Hi @mostapha, I need to run a large number of daylight simulations and am considering buying a few Pollination seats to do so, but have noticed that the simulations take much longer to run on the cloud than locally. The 300CPU hours per “Organization” seat then becomes a limiting factor that would make this financially unfeasible for us.

For context: Each model is tiny - it’s a single room with only about 100 sensor points. For each room, I need to run a Daylight Factor and Annual Daylight simulation.

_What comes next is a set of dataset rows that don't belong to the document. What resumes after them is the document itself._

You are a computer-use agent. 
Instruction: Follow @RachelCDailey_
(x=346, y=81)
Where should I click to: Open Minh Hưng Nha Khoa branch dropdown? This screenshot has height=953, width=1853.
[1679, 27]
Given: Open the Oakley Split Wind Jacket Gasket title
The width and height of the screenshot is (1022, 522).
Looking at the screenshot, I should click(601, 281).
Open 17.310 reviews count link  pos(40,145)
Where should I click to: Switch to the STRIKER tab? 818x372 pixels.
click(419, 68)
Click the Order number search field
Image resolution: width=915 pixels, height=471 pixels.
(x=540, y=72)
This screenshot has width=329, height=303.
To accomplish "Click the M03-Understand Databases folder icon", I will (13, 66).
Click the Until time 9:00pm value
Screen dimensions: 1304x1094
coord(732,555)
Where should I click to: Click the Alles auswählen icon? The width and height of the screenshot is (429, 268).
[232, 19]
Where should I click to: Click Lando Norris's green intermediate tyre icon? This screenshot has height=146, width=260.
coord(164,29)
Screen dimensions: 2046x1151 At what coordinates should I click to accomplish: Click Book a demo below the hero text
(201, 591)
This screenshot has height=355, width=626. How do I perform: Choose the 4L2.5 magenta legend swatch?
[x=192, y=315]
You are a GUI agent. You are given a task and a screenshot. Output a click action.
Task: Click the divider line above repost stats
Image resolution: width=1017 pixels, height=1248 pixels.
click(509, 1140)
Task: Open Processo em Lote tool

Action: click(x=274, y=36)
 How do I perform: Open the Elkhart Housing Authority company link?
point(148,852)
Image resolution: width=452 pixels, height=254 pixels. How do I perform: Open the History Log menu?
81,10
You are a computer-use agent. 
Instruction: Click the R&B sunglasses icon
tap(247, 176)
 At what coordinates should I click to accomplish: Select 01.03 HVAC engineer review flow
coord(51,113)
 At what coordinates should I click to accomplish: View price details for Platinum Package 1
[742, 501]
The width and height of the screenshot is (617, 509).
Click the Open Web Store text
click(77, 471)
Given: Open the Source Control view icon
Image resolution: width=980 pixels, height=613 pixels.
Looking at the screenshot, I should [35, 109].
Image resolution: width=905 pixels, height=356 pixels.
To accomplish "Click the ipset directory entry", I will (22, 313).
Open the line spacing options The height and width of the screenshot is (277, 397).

Run locally, this takes 24s and 39s, respectively, but 3:32min and 4:03min on Pollination, which is an 8-fold increase in runtime:

Are the times that I’m seeing on the “Check Study Status” components the actual CPU minutes that were required? If so, why would it take so long? And if not, what runtime can I assume in order to check whether Pollination is a feasible option for our project?

Hi, @max!

Glad to have you back. :wave: The short answer is that most of the time that you see is the time between the steps. You get charged for the compute time and not the wait time. We are providing a better report for the correct CPU usage for each study.

Why is it taking much longer

Generally speaking, Pollination and other distributed computing services are not optimized for running small models. The overhead for scheduling the tasks adds up and becomes more than the benefit of distributed computing. This is documented here in a blog post:

But in Pollination in particular the difference can be really large. I ran this project to study how Pollination does with a small, a medium, and a large model:

If you check the daylight-factor runs the small model, medium model and large model take 3:03, 3:01, and 4:33 to run. It does a great job for the large NREL building but the small and medium models take a long time to run. Without getting into too many details, the reason is because of scheduling the small steps and the time between the steps. Currently, Pollination checks for each step to be finished every 30 seconds. That adds up quickly if every step takes only a few seconds to run. For local runs, the check is happening every few seconds.

Is there a way to improve this

Absolutely! This is something that we have been working on improving for the last few months. We just started merging them into staging, and there will be available in production soon.

We have worked on 3 different areas:

  1. Simplified the progress report to minimize the number of events (already merged).
  2. Group the small tasks together to run on the same pod. This will minimize the overhead (ready to be merged).
  3. Minimize the time for checking the status of each step (ready to be merged).

There is also one other important difference that can help speed up the runs on Pollination. When the run is finished on Pollination it zips every single output of the recipe. For recipes with several outputs that can add up quickly. If you don’t need the outputs, you can remove them from the recipe.

Finally, if you have several 1000s of runs you want to include the post-processing script as part of the recipe itself so you don’t have to download every single run and post-process the results locally.

I have helped other offices to run 1000s of studies for their models by customizing the recipes for them to minimize the overhead. When is your deadline and how many models do you have? You can send me a private message to continue the conversation if you don’t want to share those details publicly.

I will keep this post open so we can post an update once all the improvements that I mentioned above are merged into production.

3 Likes

Here is an update as we merged in a few improvements this week. Both the UI and the sever have been improved.

We now have a new study card that shows the CPU time for each run and shows the duration of the study. This will allow you to better understand the time that you will be charged for and also understand the possible overhead for running your model.

It also works for studies with several runs.

With the new changes, the total duration for the daylight factor recipe is cut in half for small models. We still have one more modification that should bring down this number even more. I’ll update this topic accordingly.

We are seeing a large boost in the performance for the large parametric studies, too.

Credits to @nicolas and @antoinedao for making this happen!